Die 85 Millionen Einwohner Äthiopiens werden von einem autoritären Regime regiert, das im Kampf gegen den Terrorismus allerdings als strategischer Partner des Westens gilt. Mehrere regionale Untergrundbewegungen versuchen, die Regierung zu stürzen. Eritrea mit seinen 4,5 Millionen Einwohnern ist ein Polizeistaat und steht in der internationalen Staatengemeinschaft vollständig isoliert da. Beide Länder zählen zu den ärmsten der Welt. Wenn sich die Hinweise verdichten sollten, dass der eritreische Staat in den Vorfall verwickelt ist, dürfte dies die komplizierte Lage am Horn von Afrika noch komplizierter machen.

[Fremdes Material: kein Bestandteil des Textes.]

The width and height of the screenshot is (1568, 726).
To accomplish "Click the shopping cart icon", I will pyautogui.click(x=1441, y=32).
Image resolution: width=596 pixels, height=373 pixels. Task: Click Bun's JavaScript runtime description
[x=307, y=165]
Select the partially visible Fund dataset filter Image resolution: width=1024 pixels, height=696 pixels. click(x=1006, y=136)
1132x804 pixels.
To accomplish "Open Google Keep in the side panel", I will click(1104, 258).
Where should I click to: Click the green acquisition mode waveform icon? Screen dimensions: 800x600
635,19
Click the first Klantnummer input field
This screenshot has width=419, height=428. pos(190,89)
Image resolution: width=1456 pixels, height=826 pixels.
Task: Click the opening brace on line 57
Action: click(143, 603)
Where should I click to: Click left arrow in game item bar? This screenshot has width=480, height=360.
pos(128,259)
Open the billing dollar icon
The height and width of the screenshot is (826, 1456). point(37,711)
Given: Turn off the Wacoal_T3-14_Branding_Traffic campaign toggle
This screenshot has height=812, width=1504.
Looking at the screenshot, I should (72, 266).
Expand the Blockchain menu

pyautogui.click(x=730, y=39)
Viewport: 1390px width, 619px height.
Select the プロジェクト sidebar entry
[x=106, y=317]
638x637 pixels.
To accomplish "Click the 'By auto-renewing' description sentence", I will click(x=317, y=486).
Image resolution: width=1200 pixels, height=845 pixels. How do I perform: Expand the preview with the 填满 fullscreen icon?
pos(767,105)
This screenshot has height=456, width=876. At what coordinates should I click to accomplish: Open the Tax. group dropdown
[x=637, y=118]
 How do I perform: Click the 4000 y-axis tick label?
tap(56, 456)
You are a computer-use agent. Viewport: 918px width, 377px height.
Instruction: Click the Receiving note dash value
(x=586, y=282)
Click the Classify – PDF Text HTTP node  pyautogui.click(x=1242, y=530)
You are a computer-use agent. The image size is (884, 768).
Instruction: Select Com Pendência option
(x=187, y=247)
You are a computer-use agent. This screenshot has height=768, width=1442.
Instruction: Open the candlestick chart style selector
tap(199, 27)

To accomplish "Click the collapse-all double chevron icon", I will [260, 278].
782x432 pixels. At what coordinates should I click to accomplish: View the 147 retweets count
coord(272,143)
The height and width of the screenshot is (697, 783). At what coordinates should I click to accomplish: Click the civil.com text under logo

Eritrea und Äthiopien führten in den Jahren 1998 bis 2000 einen verheerenden Krieg um den Verlauf der Grenze, bei dem mehr als 100.000 Menschen starben. Äthiopien wirft Eritrea bis heute vor, alles zu tun, um den Nachbarn zu destabilisieren, und verweist auf die angeblichen Versuche Asmaras, somalische Terroristen gegen Addis Abeba in Stellung zu bringen. Jeder Zwischenfall an der Grenze versetzt die Äthiopier in Alarmbereitschaft - auch ein Überfall auf Touristen, die beim Aufstieg auf einen Vulkan in eine tödliche Falle gerieten.